Effects of calcium-activated potassium channel modulators on afterhyperpolarizing potentials in identified motor and mechanosensory neurons of the medicinal leech

Abstract

Calcium-activated potassium (K_Ca) channels contribute to multiple neuronal properties including spike frequency and afterhyperpolarizing potentials (AHPs). K_Ca channels are classified as K_Ca1.1, K_Ca2, or K_Ca3.1 based on single-channel conductance and pharmacology. Ca²⁺-dependent AHPs in vertebrates are categorized as fast, medium, or slow. Fast and medium AHPs are generated by K_Ca1.1 and K_Ca2 channels, respectively. The K_Ca subtype responsible for slow AHPs is unclear. Prolonged, Ca²⁺-dependent AHPs have been described in several leech neurons. Unfortunately, apamin and other K_Ca blockers often prove ineffective in the leech.
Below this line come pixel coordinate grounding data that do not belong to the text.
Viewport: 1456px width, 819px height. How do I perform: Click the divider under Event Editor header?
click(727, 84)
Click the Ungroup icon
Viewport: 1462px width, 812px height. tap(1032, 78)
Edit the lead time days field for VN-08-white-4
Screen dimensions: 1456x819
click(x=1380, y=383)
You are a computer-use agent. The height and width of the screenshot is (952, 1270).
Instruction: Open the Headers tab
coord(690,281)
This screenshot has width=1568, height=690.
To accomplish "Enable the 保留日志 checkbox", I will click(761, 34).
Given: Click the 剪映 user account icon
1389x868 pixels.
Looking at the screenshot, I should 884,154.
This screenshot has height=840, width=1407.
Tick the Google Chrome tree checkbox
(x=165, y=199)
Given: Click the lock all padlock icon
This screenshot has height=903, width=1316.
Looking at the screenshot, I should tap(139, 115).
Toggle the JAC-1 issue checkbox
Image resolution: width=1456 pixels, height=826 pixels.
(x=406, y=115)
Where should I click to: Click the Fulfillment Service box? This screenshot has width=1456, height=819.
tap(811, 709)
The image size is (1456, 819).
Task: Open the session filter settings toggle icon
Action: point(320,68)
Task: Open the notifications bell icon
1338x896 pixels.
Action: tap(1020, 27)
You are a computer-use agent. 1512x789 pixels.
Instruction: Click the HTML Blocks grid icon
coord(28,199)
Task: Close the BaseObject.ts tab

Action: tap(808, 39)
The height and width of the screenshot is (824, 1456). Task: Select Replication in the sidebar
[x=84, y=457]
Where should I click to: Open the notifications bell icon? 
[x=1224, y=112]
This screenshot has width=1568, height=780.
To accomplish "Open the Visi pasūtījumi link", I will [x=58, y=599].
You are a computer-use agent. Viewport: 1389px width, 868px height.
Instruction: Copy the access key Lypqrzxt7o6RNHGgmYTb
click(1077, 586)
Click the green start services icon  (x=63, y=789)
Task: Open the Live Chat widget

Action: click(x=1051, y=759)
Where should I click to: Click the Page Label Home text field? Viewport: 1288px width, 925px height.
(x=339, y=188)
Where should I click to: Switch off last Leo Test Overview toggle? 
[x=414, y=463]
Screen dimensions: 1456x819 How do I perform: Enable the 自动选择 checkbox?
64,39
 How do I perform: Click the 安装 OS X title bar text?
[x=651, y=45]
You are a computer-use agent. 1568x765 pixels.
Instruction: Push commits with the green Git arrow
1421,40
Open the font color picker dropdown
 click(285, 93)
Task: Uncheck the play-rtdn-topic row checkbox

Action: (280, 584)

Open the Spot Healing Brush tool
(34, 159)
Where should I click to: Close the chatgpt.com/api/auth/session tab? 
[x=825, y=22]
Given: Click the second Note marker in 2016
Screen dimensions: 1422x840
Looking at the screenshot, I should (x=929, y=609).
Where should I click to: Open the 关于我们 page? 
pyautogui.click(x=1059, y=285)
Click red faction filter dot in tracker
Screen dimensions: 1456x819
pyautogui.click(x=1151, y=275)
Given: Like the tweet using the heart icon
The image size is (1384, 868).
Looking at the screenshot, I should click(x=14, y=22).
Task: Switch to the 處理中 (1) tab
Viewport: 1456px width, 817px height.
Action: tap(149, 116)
An alternative approach is to utilize K_Ca modulators, which alter channel sensitivity to Ca²⁺. Vertebrate K_Ca2 channels are targeted selectively by the positive modulator CyPPA and the negative modulator NS8593. Here we show that AHPs in identified motor and mechanosensory leech neurons are enhanced by CyPPA and suppressed by NS8593. Our results indicate that K_Ca2 channels underlie prolonged AHPs in these neurons and suggest that K_Ca2 modulators may serve as effective tools to explore the role of K_Ca channels in leech physiology.

Keywords: Afterhyperpolarizing potentials; Calcium-activated potassium; CyPPA; Leech; NS8593.